Куранты начали бить полночь. В руке Генриха оказалось шампанское. Н-ну… Каждый осушил свою посуду.
Все-таки Генрих почувствовал большое облегчение не тогда, когда увидел своего товарища живым и здоровым, а тогда, когда выпил вино. Или, может быть, все вместе оказало на него кумулятивный эффект?
Все расселись за столом. Теперь все в порядке!.. Одна только Лада не могла прийти в себя. Генрих налег на салат.
Проклятый Огниц! Это было развлечение в его духе — инсценировать катастрофу. Почуяв каким-то десятым чувством неладное, Генрих побежал в лес и не ошибся: там он увидел автомобиль одного из своих друзей, и в каком он был состоянии! Будто по нему проехался тяжелый танк. И, естественно, море крови!
Нет, дьявол тебя раздери, мы тебя так просто не оставим. Хватит. Надоели эти шуточки. Ты ответишь за все. Да!
Так думал не один только Генрих, поглощавший свой любимый хавчик. Пожалуй, так думали все. Тем более что это были не голословные рассуждения. Команде были приблизительно известны координаты Огница. Точного адреса не было, но Огниц очень часто катался по Ораниенбауму на своем стареньком «четыреста первом». Надо было только подождать до весны…

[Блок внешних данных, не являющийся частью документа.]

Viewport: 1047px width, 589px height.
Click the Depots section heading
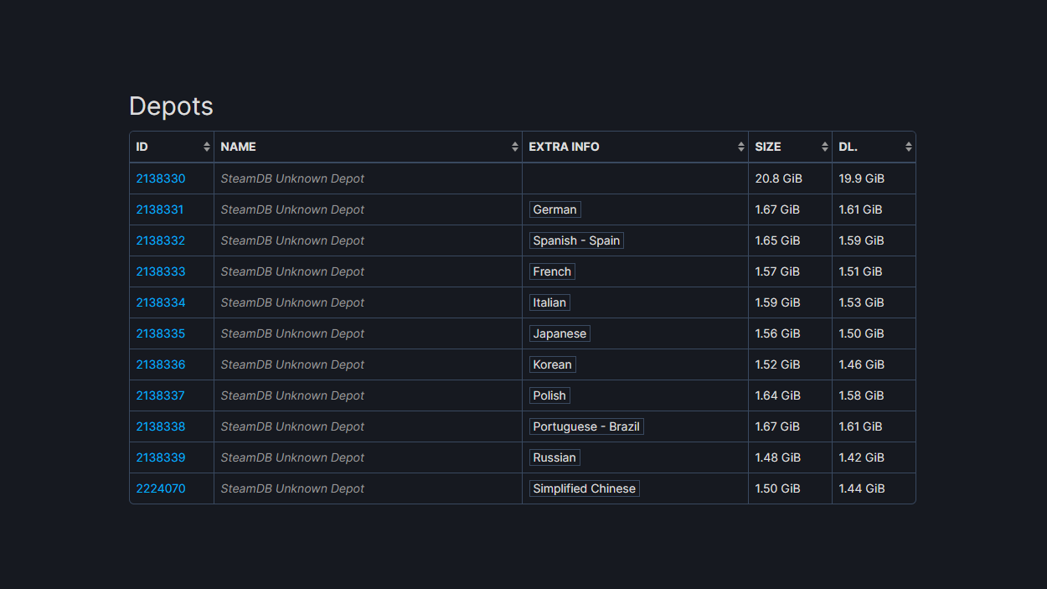(171, 106)
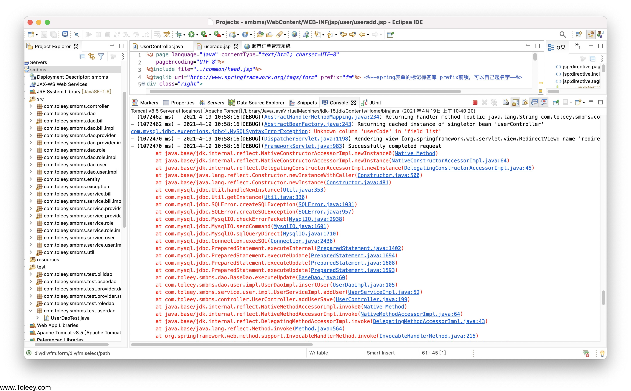This screenshot has height=391, width=631.
Task: Click the green Run button in toolbar
Action: [191, 34]
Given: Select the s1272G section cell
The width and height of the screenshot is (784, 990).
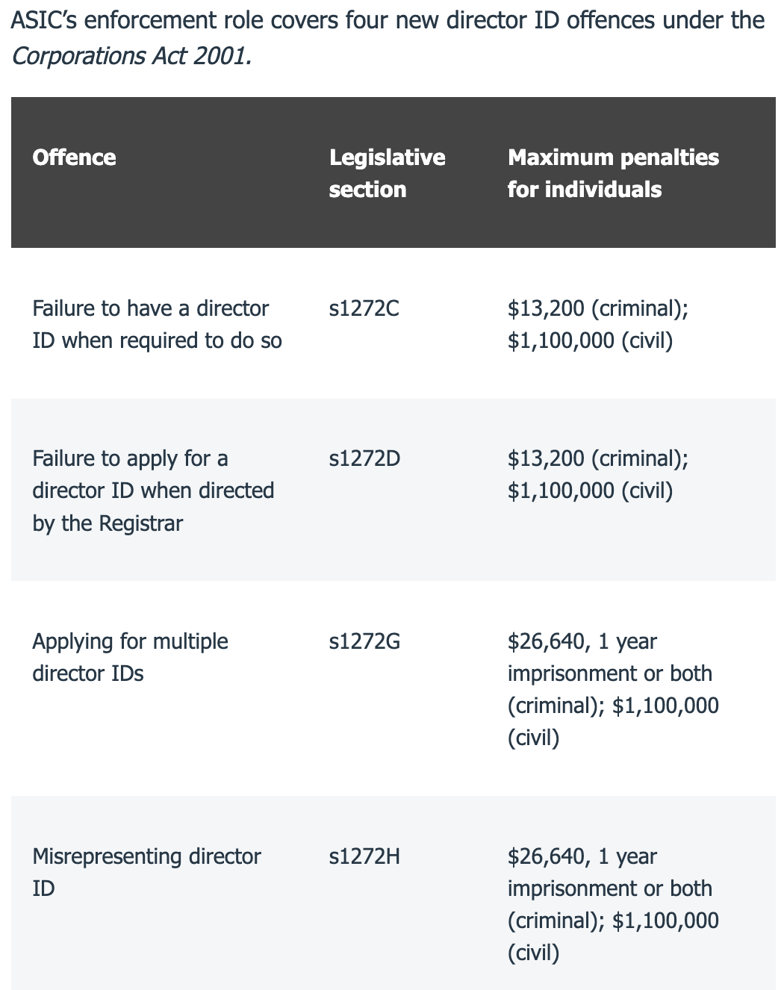Looking at the screenshot, I should pyautogui.click(x=364, y=641).
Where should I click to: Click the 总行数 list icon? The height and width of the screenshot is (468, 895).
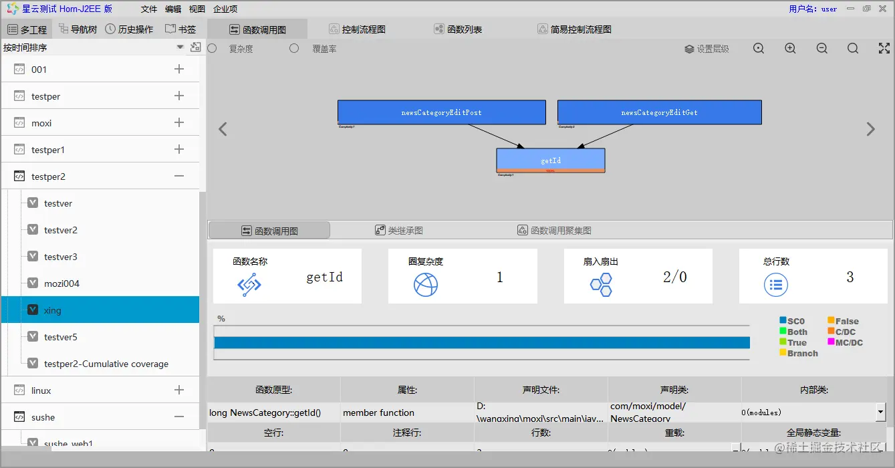coord(775,283)
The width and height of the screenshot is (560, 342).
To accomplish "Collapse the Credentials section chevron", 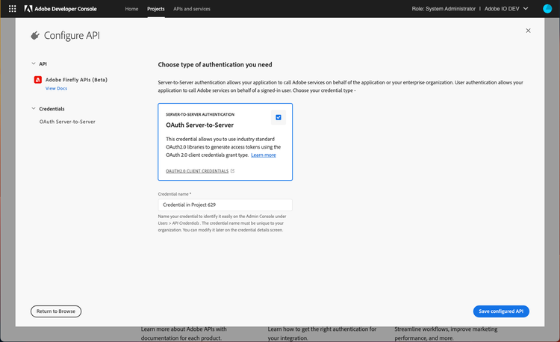I will (x=33, y=108).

Окно было черно, а Генриху очень хотелось, чтобы оно было синим. Он недавно прочитал повесть «Вечера быстрее себя», и она теперь не давала ему покоя. Вечера быстрее себя были в его жизни, их даже было довольно много, но синими они бывали только зимой, и то быстро темнели. Да, за окном черным-черно. Но зато в нем отражаются свечи…
* * *
Улицы, улицы без сна. Вечный барраж. Бесконечные черно-белые улицы. Здесь был мир Огница, Ораниенбаум — город его безраздельной власти.

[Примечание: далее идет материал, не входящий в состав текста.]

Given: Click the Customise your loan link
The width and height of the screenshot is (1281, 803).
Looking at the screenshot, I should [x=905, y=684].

Улицы хотели спать и не могли заснуть. Огниц не разрешал им этого. Так повелось давно. Огниц не помнил, когда наложил запрет. Ему было все равно — десять лет, тысячу или сто тысяч лет тому назад.

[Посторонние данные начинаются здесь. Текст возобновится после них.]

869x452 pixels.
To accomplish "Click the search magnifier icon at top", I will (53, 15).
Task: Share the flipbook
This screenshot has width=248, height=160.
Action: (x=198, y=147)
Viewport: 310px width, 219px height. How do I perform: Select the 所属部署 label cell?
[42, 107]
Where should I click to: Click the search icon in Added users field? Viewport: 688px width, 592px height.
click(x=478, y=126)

Мучения других доставляли Огницу наслаждение. Неважно, люди это были или не люди. Он не давал улицам спать. Он превратил весну в осень; когда вокруг пели птицы, в Ораниенбаум возвращалась ноябрьская слякоть. Весна обходила город стороной. Лето сжигало его лихорадочным жаром, зима была словно ночь на той стороне Луны. Ты видел ночь на обратной стороне Луны? Значит, ты не можешь представить себе ораниенбаумской зимы.
Люди были заперты в своих квартирах, выходили только на работу. По вечерам город совсем вымирал, и Огниц, чрезвычайно довольный, выезжал на ежевечернюю прогулку. С большим удовольствием он катался по тротуарам и встречным полосам, зная, что ему не грозит столкновение. На Ораниенбаумском развивал максимальную скорость, на какую была способна его колымага. Потом он останавливался у девятиэтажного дома в новом квартале, глушил мотор, поднимался на крышу и долго-долго вглядывался во тьму мертвого города…
Он выезжал всегда в десять по солнечному, и с этого часа люди исчезали. Они не могли выйти из домов. Утром люди просыпались в своих квартирах, но где они были ночью, знал только Огниц.
Ни один огонек не зажигался по вечерам — его некому было зажечь. Так хотел Огниц. Даже птицы улетали на ночь из города — те, которые залетели сюда днем случайно.
Иногда он бродил пешком, но все равно обязательно поднимался на крышу. Это был венец его дня.